_THE PROBLEM_
Copy, with no pictures, the line that contains "Where should I" and each line after it down to the end of the entries below, exactly.

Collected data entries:
*****

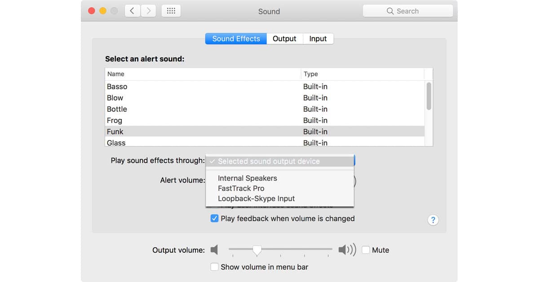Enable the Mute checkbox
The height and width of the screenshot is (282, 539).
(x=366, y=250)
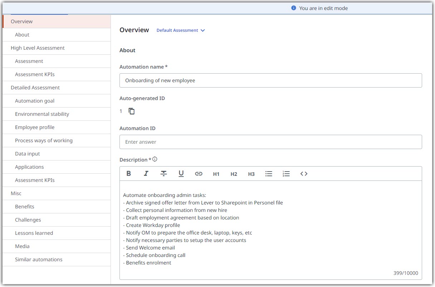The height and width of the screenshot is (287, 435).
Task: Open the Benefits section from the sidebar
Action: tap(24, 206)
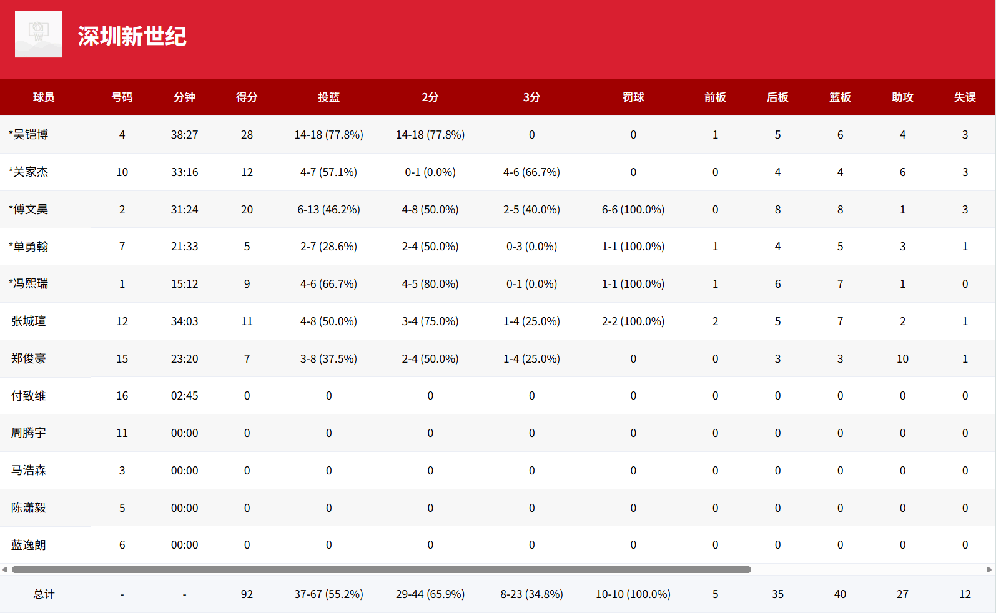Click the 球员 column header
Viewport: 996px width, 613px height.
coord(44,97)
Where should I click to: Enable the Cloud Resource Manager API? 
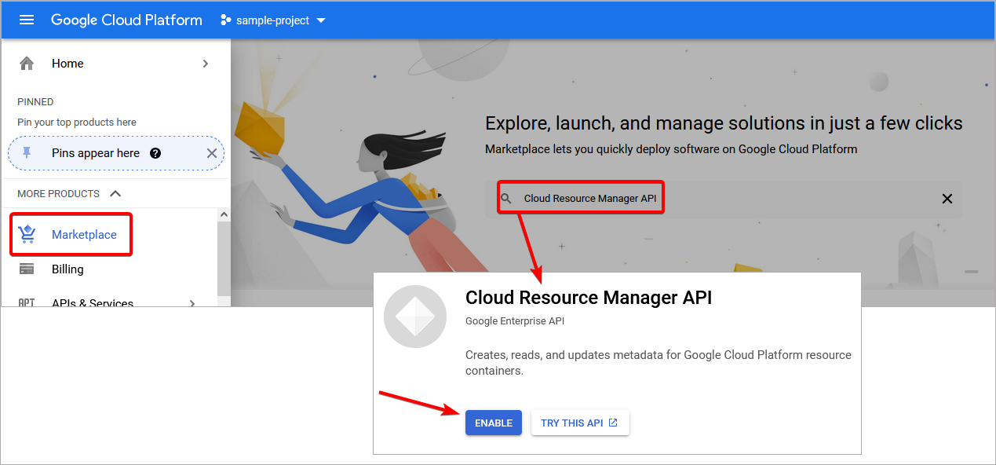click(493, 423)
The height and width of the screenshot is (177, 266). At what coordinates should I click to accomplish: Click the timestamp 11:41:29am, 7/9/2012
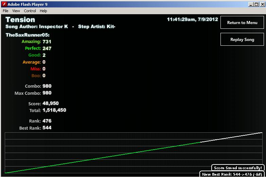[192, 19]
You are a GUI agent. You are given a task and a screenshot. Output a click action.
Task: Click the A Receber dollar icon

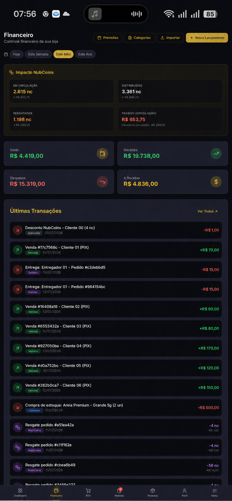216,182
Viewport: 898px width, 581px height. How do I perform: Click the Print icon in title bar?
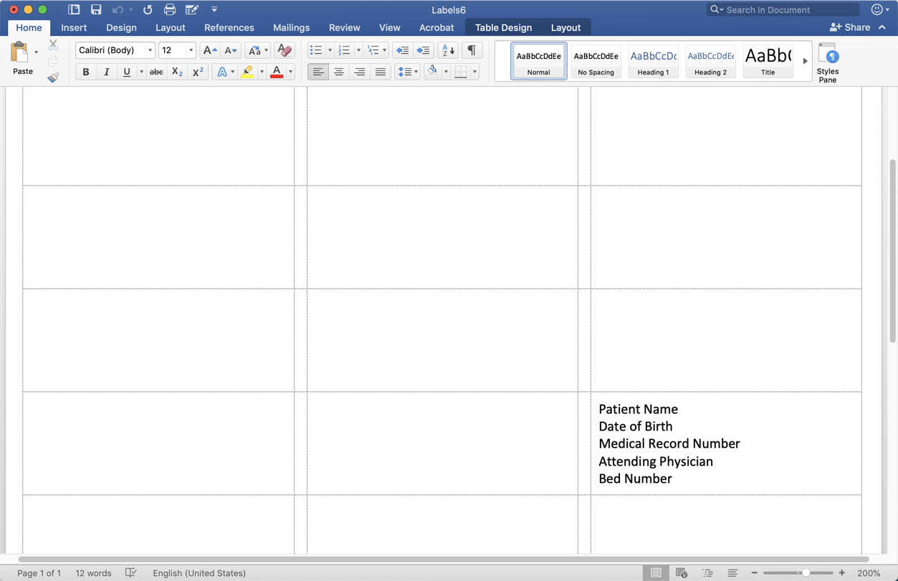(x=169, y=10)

*****

_RESULT OF THIS TASK_
Where should I click to: Enable the Cloud Resource Manager API? 
click(493, 423)
The height and width of the screenshot is (177, 266). At what coordinates should I click to accomplish: Click the timestamp 11:41:29am, 7/9/2012
[192, 19]
You are a GUI agent. You are given a task and a screenshot. Output a click action.
Task: Click the A Receber dollar icon

216,182
Viewport: 898px width, 581px height. How do I perform: Click the Print icon in title bar?
(x=169, y=10)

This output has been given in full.